### ACTIVITY
Repeat the records below exactly as they appear, leaving out any pictures.

### RECORDS FOR THE TASK
▼
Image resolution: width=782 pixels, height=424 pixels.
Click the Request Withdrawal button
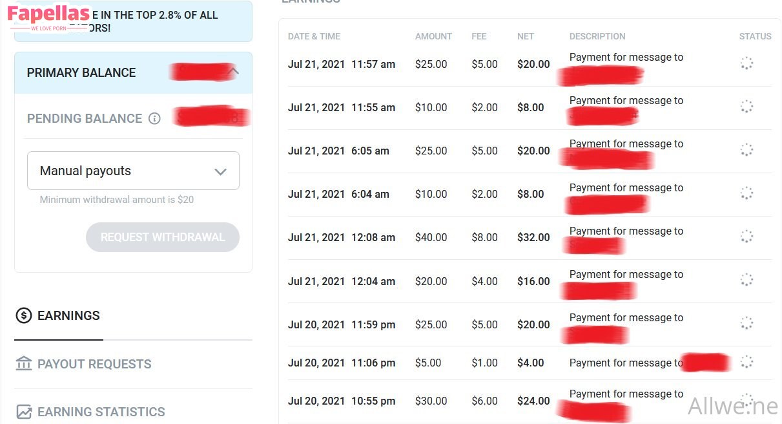pyautogui.click(x=163, y=237)
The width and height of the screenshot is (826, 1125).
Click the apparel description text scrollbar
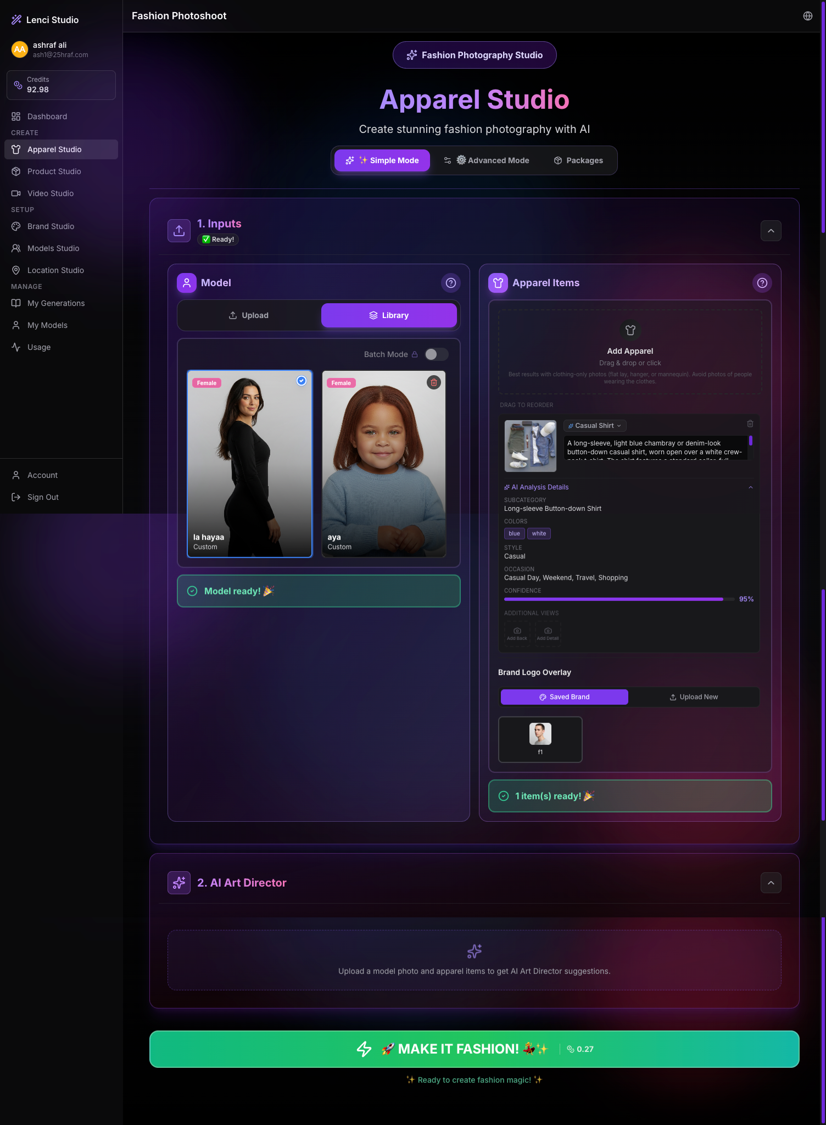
▲
### PROBLEM SOLUTION
Image resolution: width=782 pixels, height=424 pixels.
Click the Request Withdrawal button
pyautogui.click(x=163, y=237)
The width and height of the screenshot is (826, 1125).
Click the apparel description text scrollbar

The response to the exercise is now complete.